You have imparted all of your words of wisdom on your child over the years. You have shared your personal failures and examples of poor choices – at least the PG-13 version of them – and shown how you grew and learned from them. You have spent every day of your teenager’s life molding, shaping, and guiding him (or her) into the capable young adult he has become.
You have told him everything he needs to know to be a moral, decent, and successful adult. He knows right from wrong, good from bad, and the difference between a real friend and a user. But still, he has been making some really poor choices lately. How can a parent bring a teenager back on track without resorting to placing him on a parent-imposed house arrest until his 21st birthday?

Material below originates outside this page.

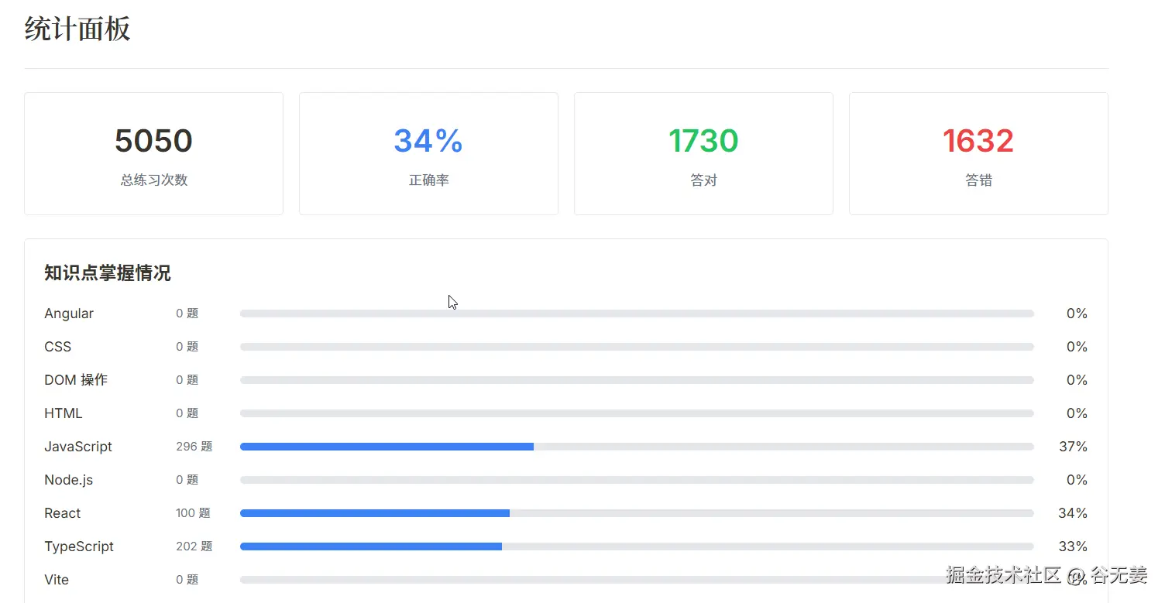Select the HTML topic label
The width and height of the screenshot is (1165, 603).
pyautogui.click(x=64, y=413)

Many parents have a tendency to think of teenagers as younger versions of adults. We think they should be able to make wise decisions and clearly see the consequences of the choices they make just because we have told them how it is. The problem is that they are not adults yet and making some poor decisions is part of the process of learning and growing into adulthood.

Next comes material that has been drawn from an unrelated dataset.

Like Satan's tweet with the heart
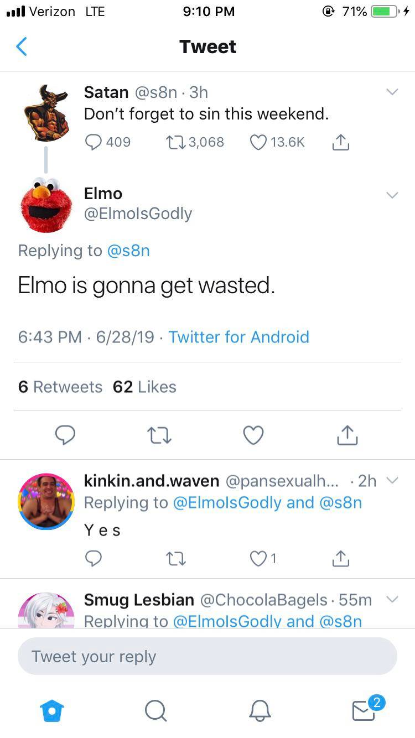Viewport: 415px width, 738px height. coord(258,142)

Watching the results of these poor choices play out in a child’s life is one of the most difficult aspects of parenting. However, there are some ways to make the process as painless as possible and guide teenagers towards making better choices as they become well-equipped adults.
When teenagers make poor choices, parents must take charge of the situation. This means establishing high standards and letting kids know exactly what is expected and what won’t be tolerated in the home. It helps to think these things through ahead of time and have a clear set of expectations and consequences for not meeting them.

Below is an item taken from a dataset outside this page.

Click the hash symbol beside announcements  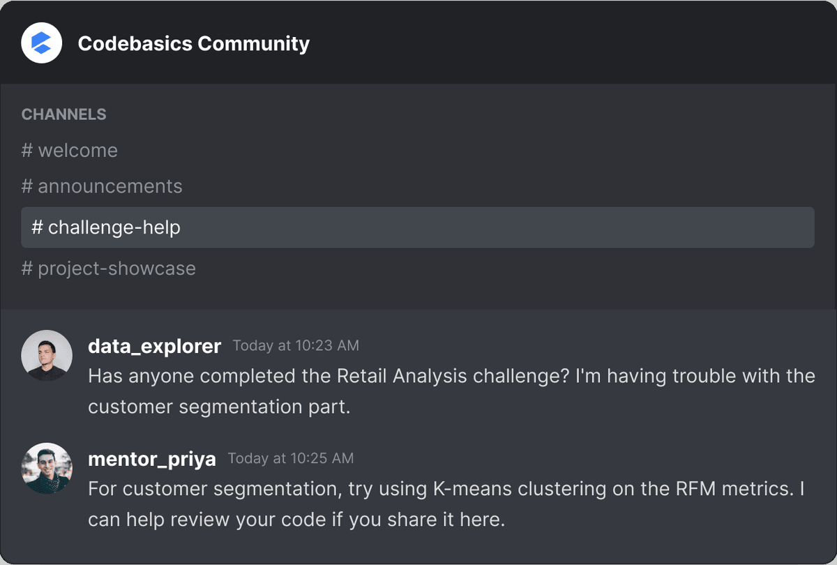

Ideally, the conversation about these expectations has happened long before a problem arises, but it is never too late to do it. Teenagers don’t need another friend in the home. They need a parent who sets limits and guidelines in order to help them establish their own boundaries for living as they mature.
Know your teen’s peer group and make them an ally. Friends have a big impact on adolescent social decisions. Making your home the one where friends feel comfortable and want to hang out can be beneficial. Don’t hover, but be around and easily found. Your presence may be the quiet force needed to open the lines of communication. While friends are extremely important in a teenager’s life, recent research shows that parents still have more influence on teens than peers. They are listening to you even when they seem like they aren’t.
Being present in your teenager’s life is still the most effective way to help your child make better choices and stop making poor choices that have already been made. Teens are extremely adept at recognizing phoniness, disinterest, or a lesson in disguise. One of the quickest ways to make a teenager stop talking is to respond with a lecture or a personal story that has a hidden lesson behind it.
Really listen to what they have to say and let them talk when they are willing. Just being around and being available sets the stage for this to happen more naturally. Use television shows, song lyrics, and news stories as conversation starters and teachable moments. Let your teen question you about your opinion on situations or “what would you do if…” topics. Allowing them to think through and express their opinions and beliefs will help them make the right choices when real-life situations arise.
Teens are going to make some poor choices. It is part of growing up. Your job as a parent is to provide unconditional love with a strong set of guidelines along the way.